Thanks Fred. I too just hit retirement and have to reprogramme myself to not think in terms of daily use. These sorts of tools are pure wants/luxuries now. It doesn’t mean I won’t get some!

Yep - sold most of my business interests 6 years ago - and now trying to collect memories and experiences more than tools. While the kid’s places still might benefit from some tool-related work - our houses are about where we want them (I hope that God and Mother Nature are listening).I’m still in the gift-furniture-building mode - especially this time of year in the run-up to Christmas - but even that is slowing down a bit (just so many desks, chairs, tables and bookcases that one can build)

Seems weird that in the first line you say there hasn’t been much innovation, then towards the end list a few really good ones. Here are a few I thought of; blower, light, tool-less blade change, tool-less plate angle adjustment, cordless, orbital blade action.

The way you describe your hand size, d-handle is really where you’re at. I don’t quite understand the part where you feel to far from the work.

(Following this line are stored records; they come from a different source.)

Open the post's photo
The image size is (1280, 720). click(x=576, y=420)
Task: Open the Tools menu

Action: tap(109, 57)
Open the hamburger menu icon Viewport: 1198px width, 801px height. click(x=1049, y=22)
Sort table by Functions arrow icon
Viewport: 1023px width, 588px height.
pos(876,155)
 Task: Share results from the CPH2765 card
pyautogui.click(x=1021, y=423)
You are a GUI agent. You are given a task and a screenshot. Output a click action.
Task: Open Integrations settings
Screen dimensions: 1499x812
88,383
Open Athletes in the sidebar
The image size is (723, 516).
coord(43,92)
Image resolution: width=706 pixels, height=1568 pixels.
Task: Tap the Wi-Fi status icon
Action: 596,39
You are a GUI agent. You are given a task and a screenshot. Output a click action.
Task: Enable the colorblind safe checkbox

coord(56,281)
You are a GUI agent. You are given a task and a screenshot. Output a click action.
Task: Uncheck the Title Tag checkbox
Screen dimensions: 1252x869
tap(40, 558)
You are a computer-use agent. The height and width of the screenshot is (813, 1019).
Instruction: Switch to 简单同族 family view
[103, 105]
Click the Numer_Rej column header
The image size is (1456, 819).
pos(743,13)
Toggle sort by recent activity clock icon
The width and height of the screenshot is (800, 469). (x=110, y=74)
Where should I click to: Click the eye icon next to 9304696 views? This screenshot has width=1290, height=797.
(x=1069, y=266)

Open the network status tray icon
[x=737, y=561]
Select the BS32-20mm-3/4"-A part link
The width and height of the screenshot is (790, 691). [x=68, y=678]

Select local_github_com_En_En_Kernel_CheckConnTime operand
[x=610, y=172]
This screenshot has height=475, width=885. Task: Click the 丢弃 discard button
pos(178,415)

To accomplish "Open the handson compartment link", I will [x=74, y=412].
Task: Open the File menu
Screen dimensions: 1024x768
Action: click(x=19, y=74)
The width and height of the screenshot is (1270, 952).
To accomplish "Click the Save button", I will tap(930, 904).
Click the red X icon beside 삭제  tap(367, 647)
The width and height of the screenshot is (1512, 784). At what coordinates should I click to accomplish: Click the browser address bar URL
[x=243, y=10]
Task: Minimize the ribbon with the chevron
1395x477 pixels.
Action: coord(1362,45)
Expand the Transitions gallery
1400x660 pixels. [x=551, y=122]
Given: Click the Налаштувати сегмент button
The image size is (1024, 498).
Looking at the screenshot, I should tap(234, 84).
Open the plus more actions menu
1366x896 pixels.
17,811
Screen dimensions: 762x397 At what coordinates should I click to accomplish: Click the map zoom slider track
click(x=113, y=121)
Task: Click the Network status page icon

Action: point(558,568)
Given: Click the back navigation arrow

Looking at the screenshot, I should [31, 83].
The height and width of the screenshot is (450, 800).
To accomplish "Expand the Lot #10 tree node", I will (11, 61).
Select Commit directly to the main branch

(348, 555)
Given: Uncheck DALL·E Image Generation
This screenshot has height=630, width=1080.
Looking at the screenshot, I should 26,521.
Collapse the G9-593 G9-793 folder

Does the saw tip over on you? Try placing your other hand around the front of the housing. You may find the control unparalleled.

I had the same Milwaukee 10.8V and had the same issues you had plus found it woefully underpowered. I fear you may find that lack of power in other 10.8V platforms.

I honestly feel your best bet is to get used to that d-handle.

Michael, good points. I thought maybe I was the only guy around who was dubious of the 10.8/12v saws. Power may be fine but it always comes down to run time. And in your example power was not quite there either. I have said this many times but it bears repeating. The power cord is not dead yet. There is no way I would attempt to cut out an entire sink opening in a counter top with one of those saws. I bet it would eat through 2 batteries and be hot as a firecracker at the end. My old Bosch would do it all day without a hiccup.

I am not even that sold on the 18v versions but will readily admit I have no experience with the newer models and the high capacity batteries. I have seen enough Flexvolt vs Skil worm drive tests to know that battery powered DeWalt is a beast. So it wouldmstand to reason the new brushless jigsaws coming out are very good indeed.